It’s a massive undertaking that seems more likely to be done in a major metro city than in Bryan, a town of about 8,400 people tucked in the northwest corner of Ohio. But Father John’s and the Drunken Monk is also part of a growing trend in the state, where breweries are popping up in smaller communities such as Holgate, Bidwell, Morrow and Granville.
“John was so moved by the church and the grace of the building,” friend and project manager Scott Lirot said about why Trippy bought the church about 10 years ago. “He couldn’t see the building being demolished.”
For years, the red brick church sat. It was only recently that Trippy, a fan of craft beer, thought about launching his own brewery and restaurant.
He wants the site to become a tourist destination, similar to the Church Brew Works, a brewery and restaurant in a former Catholic church in Pittsburgh. Unlike Church Brew Works, though, the actual brewery won’t be inside the sanctuary. It’s in a separate building constructed onto the back of the church.
It also will be a brew-on-premise operation. While Father John’s will make its own beer — 15 to 20 house beers will be available — it also will offer people an opportunity to come in and brew their own on professional equipment.
It’s a business formula that has worked well for The Brew Kettle, a combined brewpub and brew-on-premise business in Strongsville in suburban Cleveland. (The Brew Kettle, founded in 1995, grew so popular it even opened a separate production facility.)
Several Ohio breweries are now trying to replicate The Brew Kettle model, including Bru in Columbus, Little Mountain Brewing in Kirtland and the yet-to-open Eudora Brewing in Dayton.
Trippy, who said he’s always enjoyed craft beer, purchased his six-kettle system from The Brew Kettle. He said the brewery will start by offering draft beer only and then “way down the line” consider bottling.
The church and brewing facility are eye-popping. “You have to do it spectacular,” Trippy said about his investment.
The sanctuary has been restored to its former glory and is available for weddings and other functions. It features a massive working pipe organ, balcony and spectacular leaded stained glass windows. Even the bells in the bell tower peel again.
The beer garden is surrounded by a high stone wall and is complete with paths and peaceful sitting areas. The stone wall also extends across the entrance to the brewery.
On one wall is a tombstone found at the site for a 9-year-old girl who died in 1903. It’s just one of many interesting nuggets discovered at the site. They also found a crypt inside the church basement and opted to put a glass cover over it so people can view the coffin. (The “Crypt Room,” as it’s called, will have seating for the restaurant.)
There’s also a four-bedroom parsonage.
Both the brewery and restaurant will feature plenty of religious icons from all faiths.
“On the top of the mountain, I bet there’s one big guy up there,” Trippy said.
The restaurant is located in the church basement.
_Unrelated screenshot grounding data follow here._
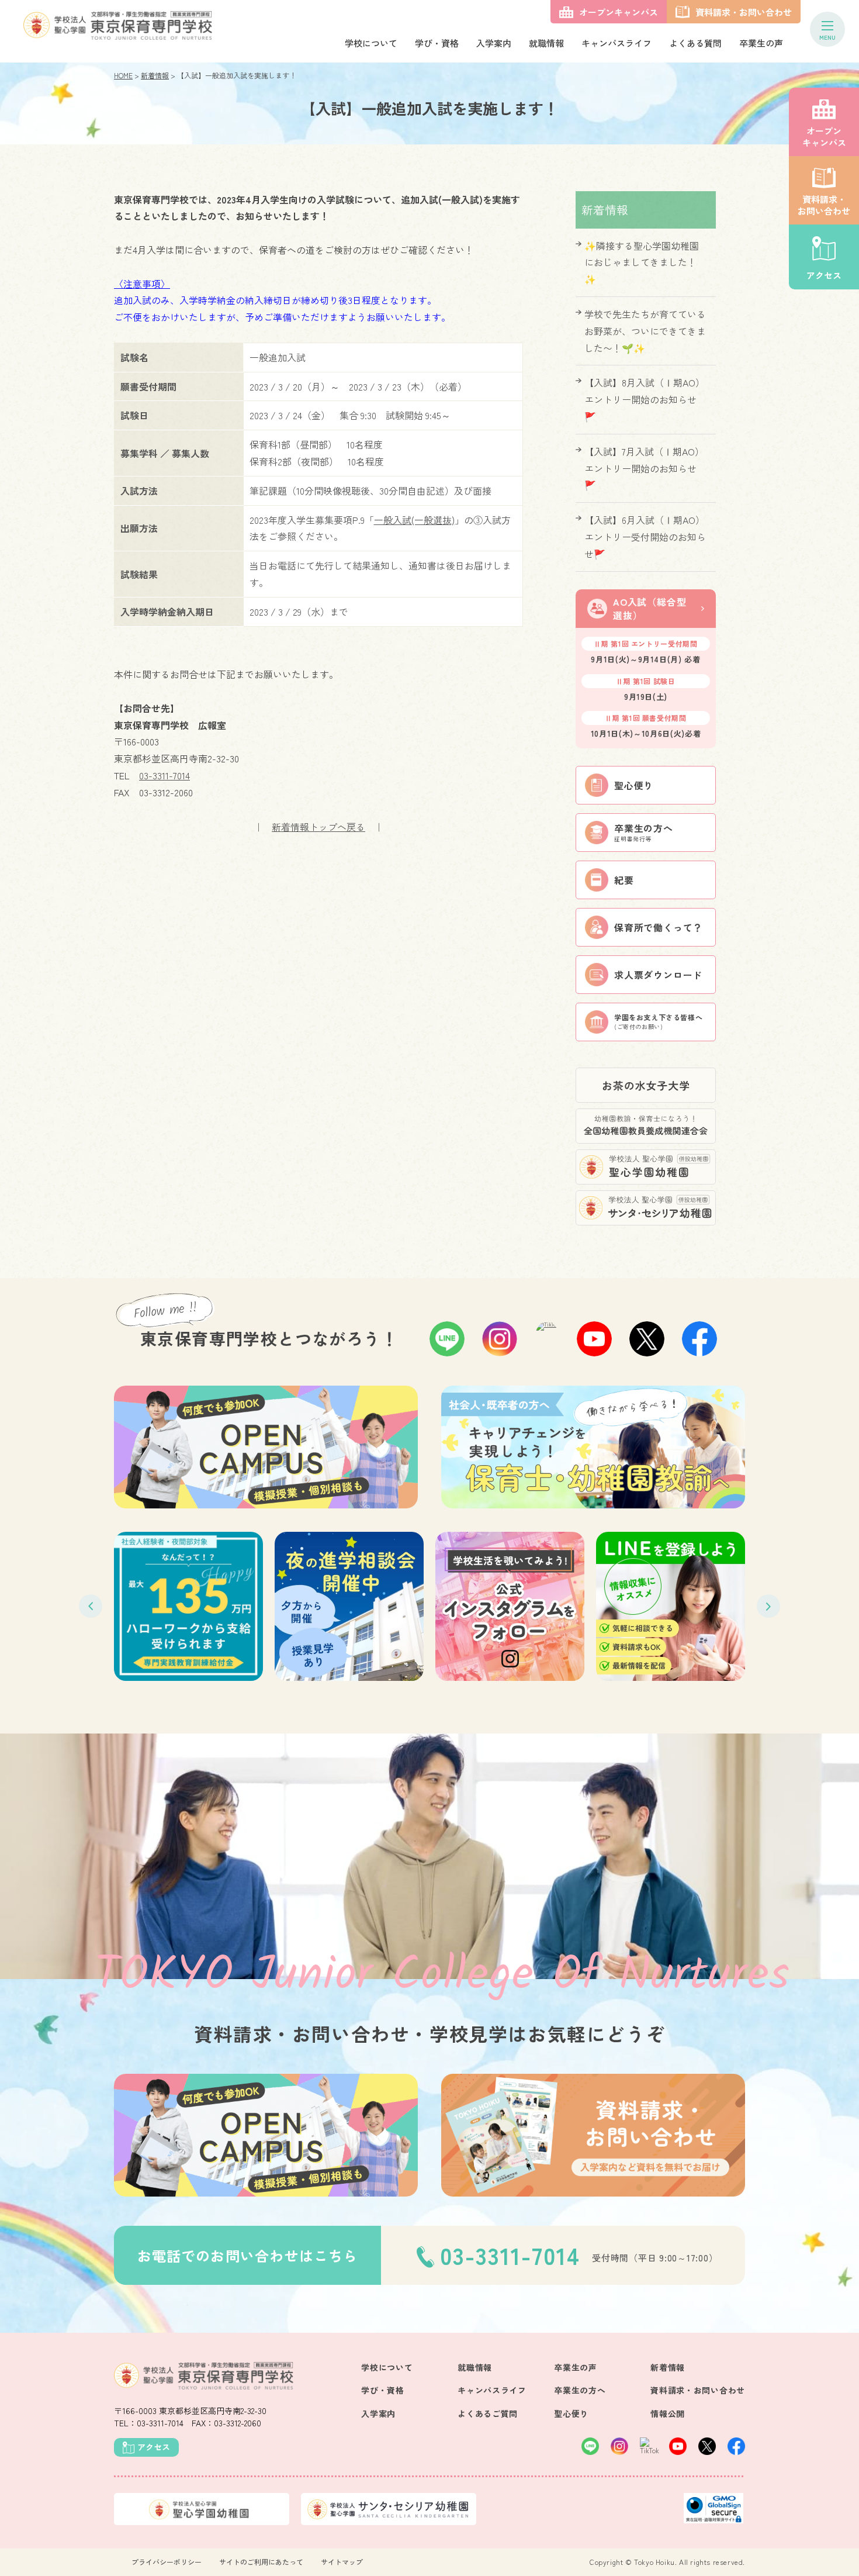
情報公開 (667, 2413)
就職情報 (546, 43)
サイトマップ (342, 2562)
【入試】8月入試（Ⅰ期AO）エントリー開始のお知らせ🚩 (644, 399)
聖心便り (571, 2413)
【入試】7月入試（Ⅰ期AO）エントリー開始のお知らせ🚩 (644, 468)
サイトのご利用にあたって (261, 2562)
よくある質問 (695, 43)
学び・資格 (437, 43)
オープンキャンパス (824, 137)
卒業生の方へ (579, 2390)
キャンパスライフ (616, 43)
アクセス (823, 275)
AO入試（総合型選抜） (649, 608)
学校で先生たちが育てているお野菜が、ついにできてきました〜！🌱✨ (645, 331)
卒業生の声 (761, 43)
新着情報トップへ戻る (318, 827)
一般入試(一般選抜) (414, 520)
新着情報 (155, 75)
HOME (123, 75)
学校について (371, 43)
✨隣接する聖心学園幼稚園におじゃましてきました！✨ (641, 262)
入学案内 (493, 43)
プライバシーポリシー (166, 2562)
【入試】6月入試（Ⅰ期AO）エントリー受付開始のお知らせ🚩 (645, 537)
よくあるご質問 (488, 2413)
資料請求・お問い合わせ (824, 205)
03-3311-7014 (164, 775)
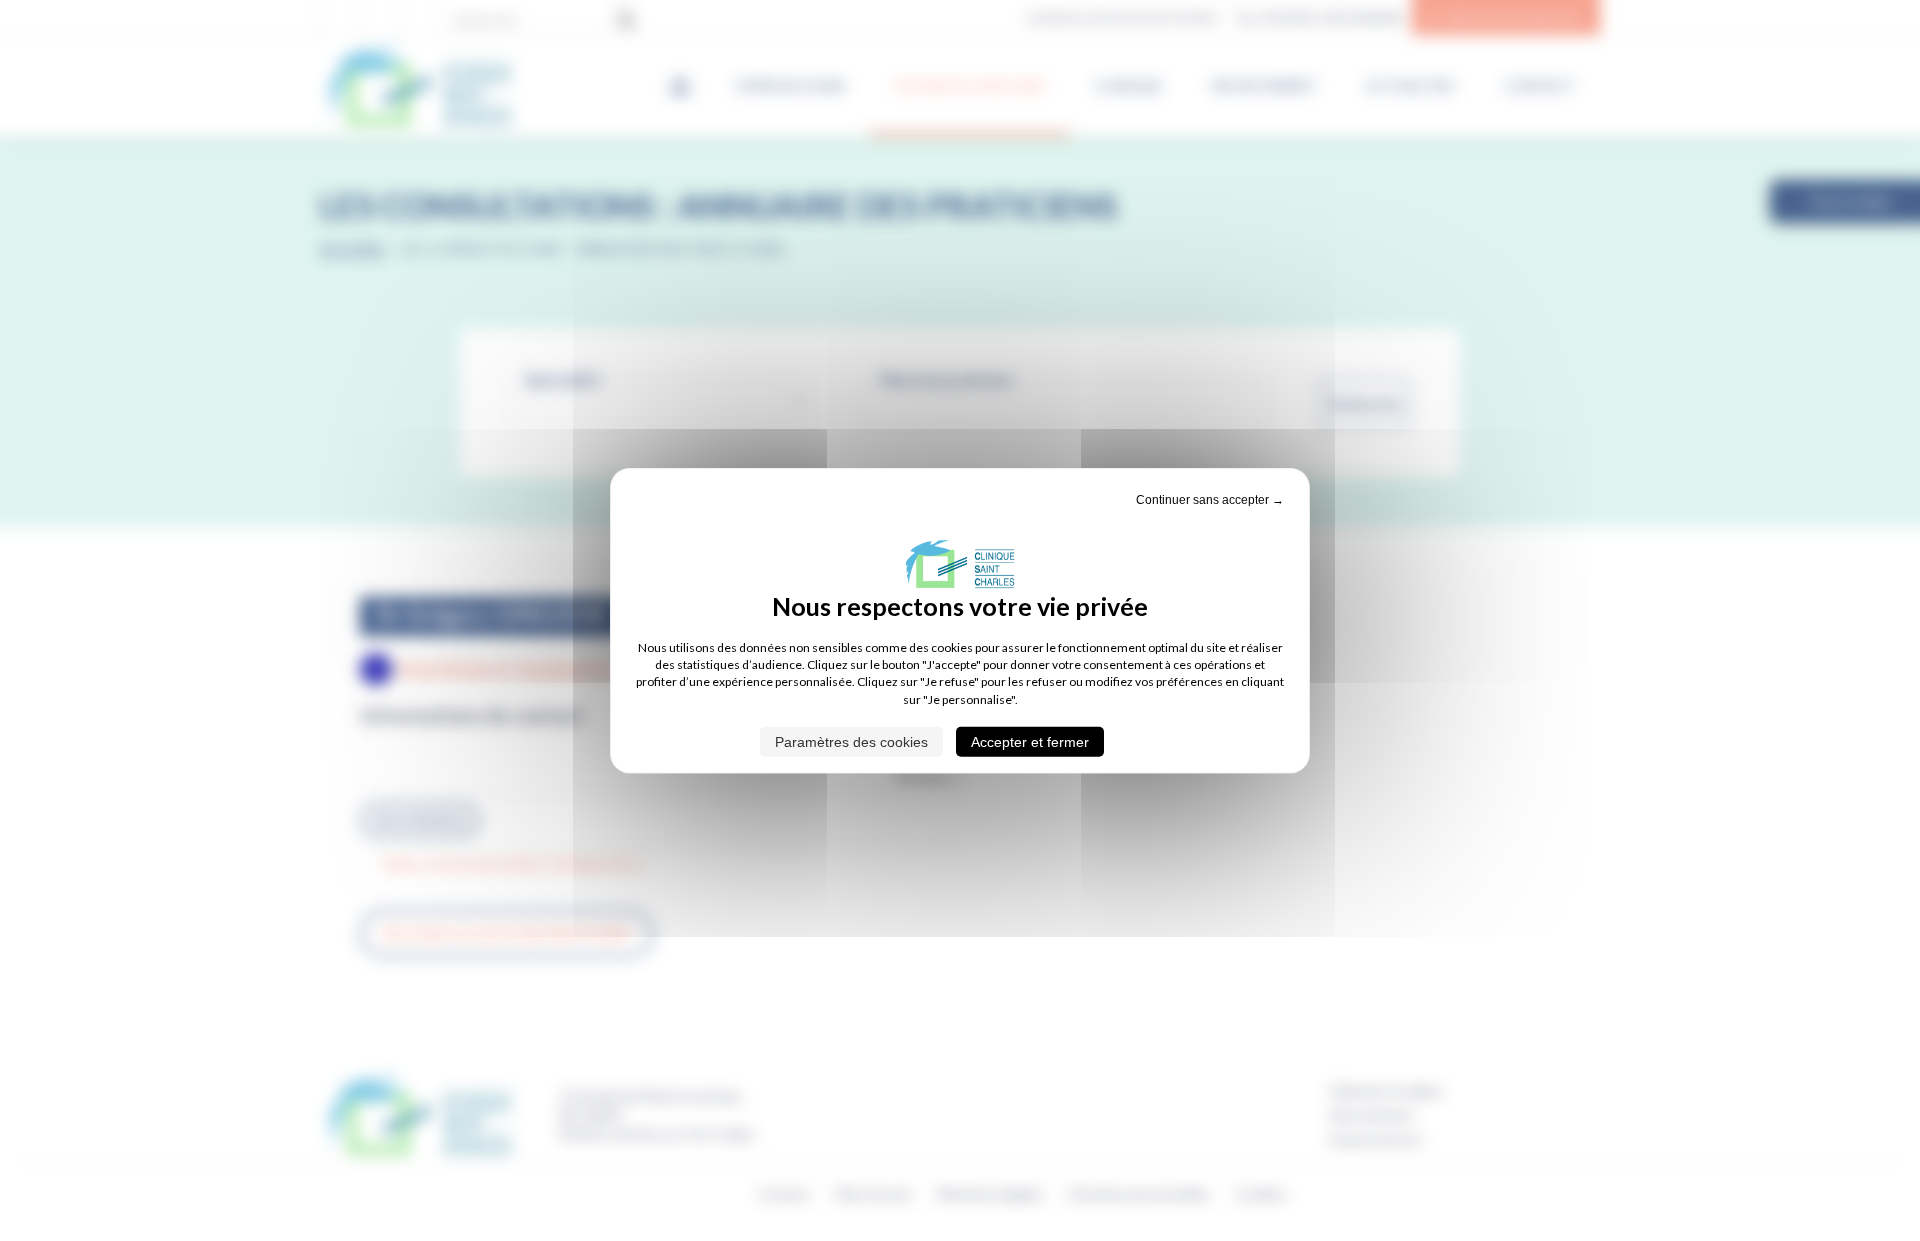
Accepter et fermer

It will feature an ever-changing, seasonal menu of locally grown food — and plenty of bison. Trippy owns the Wild Winds Buffalo Preserve in Fremont, Ind.
Trippy expects the brewery and restaurant to open within a few months. In the meantime, he’s loving the experience of renovating and building.
“I almost hate to see it open,” he said. “I’m enjoying the dreaming and the construction so much.”
Bryan Mayor Douglas Johnson said he expected some complaints about marrying a former church and brewery, but he hasn’t heard any. Neighbors are happy that the building is being restored. And Trippy has a good reputation in the area, as he once ran a successful downtown smoke-free restaurant, he said.
The mayor added that he’s encouraged that the brewery could become another tourist attraction for the community, which already boasts about the Spangler Candy company, which makes Dum Dums, and the nearby historic Sauder Village. (It also was the original home of Etch A Sketch.)